Gilliam: Ich suggeriere mir das selbst, während ich arbeite, weil ich es mag, wenn ich mir nicht selbst im Weg stehe. Ich diene nur dieser größeren Idee, und deshalb ist Arbeit so wichtig für mich, weil mein Ego darin verschwinden kann. Ich existiere gar nicht – der Dreh ist ein guter Zufluchtsort.

STANDARD: Hat sich das Projekt in all der Zeit stark verändert?

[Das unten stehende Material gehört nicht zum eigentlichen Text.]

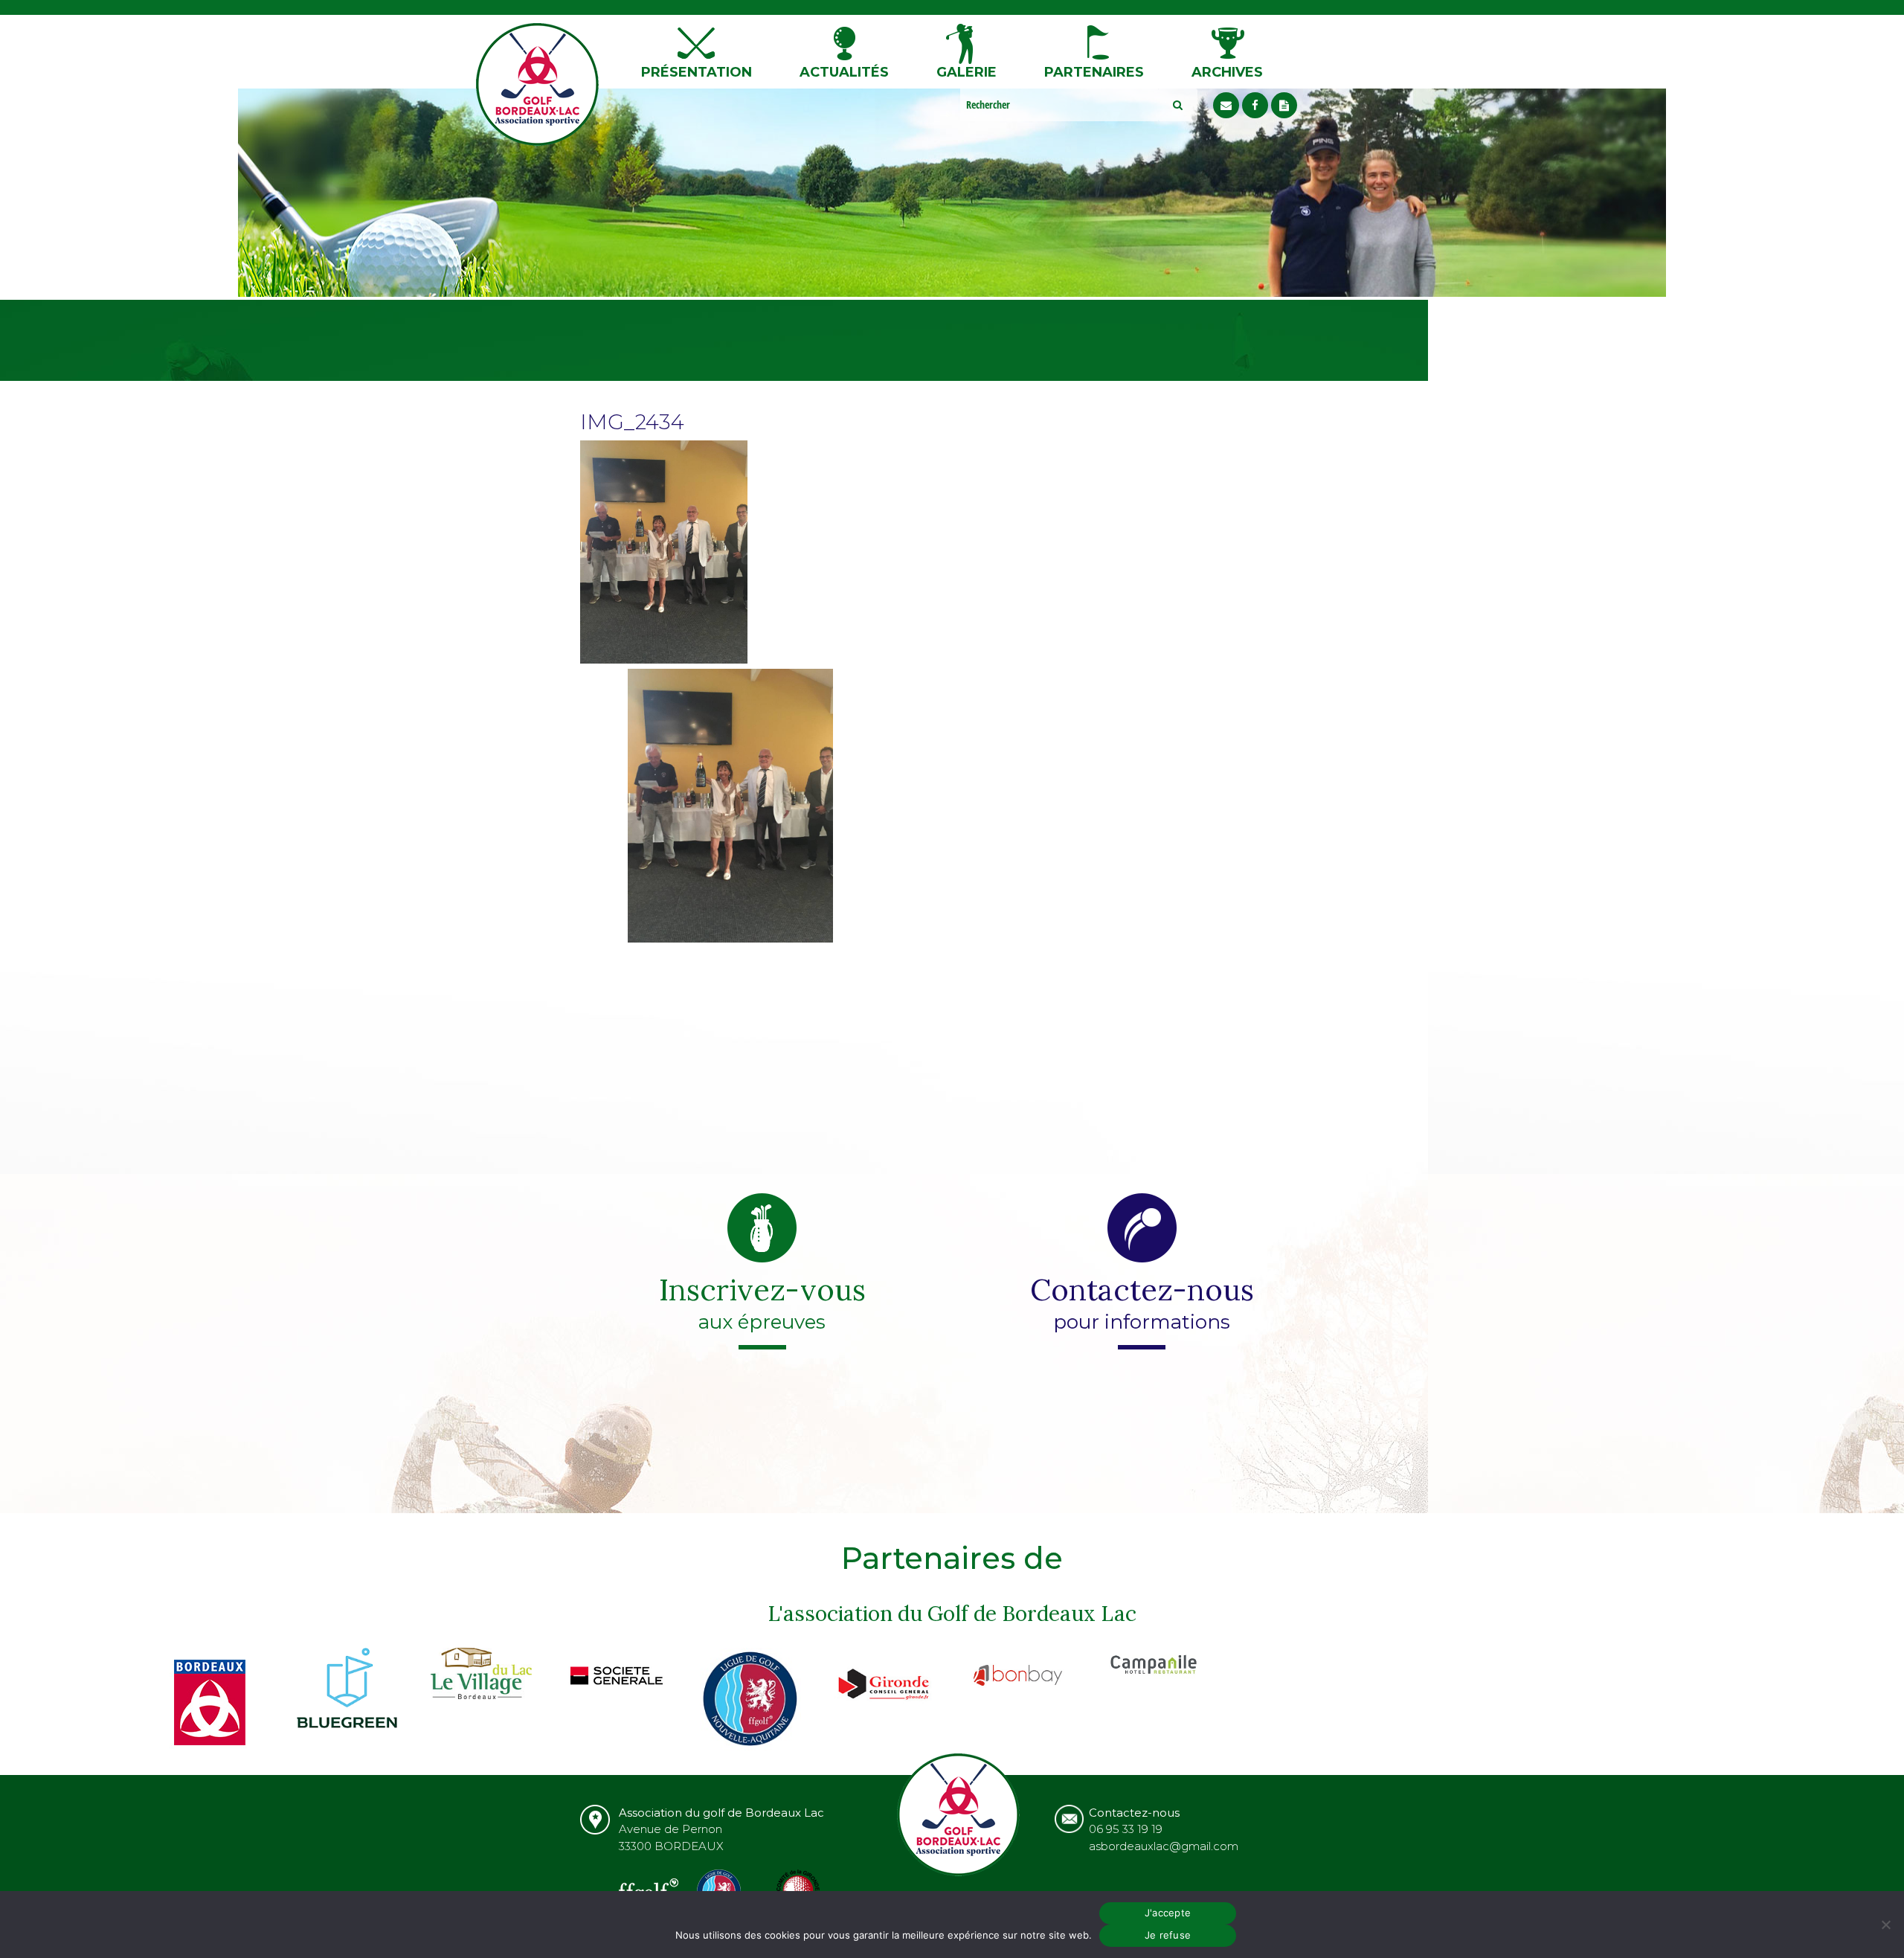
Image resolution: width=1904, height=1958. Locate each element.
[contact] (1226, 105)
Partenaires (1094, 72)
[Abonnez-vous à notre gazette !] (1284, 105)
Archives (1227, 72)
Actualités (844, 72)
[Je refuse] (1885, 1924)
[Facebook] (1255, 105)
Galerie (966, 72)
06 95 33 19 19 (1125, 1829)
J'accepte (1168, 1913)
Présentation (696, 72)
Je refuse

Gilliam: Es wurde immer besser. Der ursprüngliche Darsteller Johnny Depp war zwar ein ähnlicher Sancho wie nun Adam Driver. Aber er wachte nach einem Hieb auf den Kopf noch im 17. Jahrhundert auf. Die jetzige Version, die in der Gegenwart spielt, handelt viel stärker von Film und Kino – davon, was es mit den Menschen macht. Auch die Figur wird so facettenreicher. Man sieht, wie er am Anfang seiner Karriere voller Enthusiasmus ist, zehn Jahre später ist er ein Zyniker.

Original-Trailer zu "The Man Who Killed Don Quixote".
ONE Media

STANDARD: Sie sagten einmal, dass Sie gar nicht Regie führen, sondern nur sorgfältig Schauspieler auswählen. Understatement? Ihre Filme sind visuell stets extravagant.

Gilliam: Deswegen brauche ich die guten Schauspieler ja! Visuell sind meine Filme hyperreal oder: mehr als real, größer als die Wirklichkeit. Die Schauspieler müssen in den Bildern umso stärker sein. Leuten wie Jonathan Pryce, der ja ein versierter Theaterdarsteller ist, wurde von anderen Filmregisseuren immer gesagt, er soll seinen Einsatz herunterschrauben. In Brazil konnte er sich hingegen völlig gehen lassen. Meine visuellen Ideen begünstigen ganz unterschiedliche Schauspielformen.

STANDARD: Wie meinen Sie das?

Gilliam: Adam und Jonathan sind sehr unterschiedlich, aber beide bekommen im Film viel Raum, um sich zu entfalten. Ich forderte sie dazu auf, sich Freiheiten zu gewähren. Wir spielten einfach die ganze Zeit. Sie mussten auch nicht vor Bluescreens agieren. Die Windmühle, den gigantischen Schädel gibt es wirklich. Ein physischer Prozess: Die Darsteller reagieren auf das, was ich ihnen vorsetze. Ein Dinner oder ein paar Drinks davor, und wir sind bereit!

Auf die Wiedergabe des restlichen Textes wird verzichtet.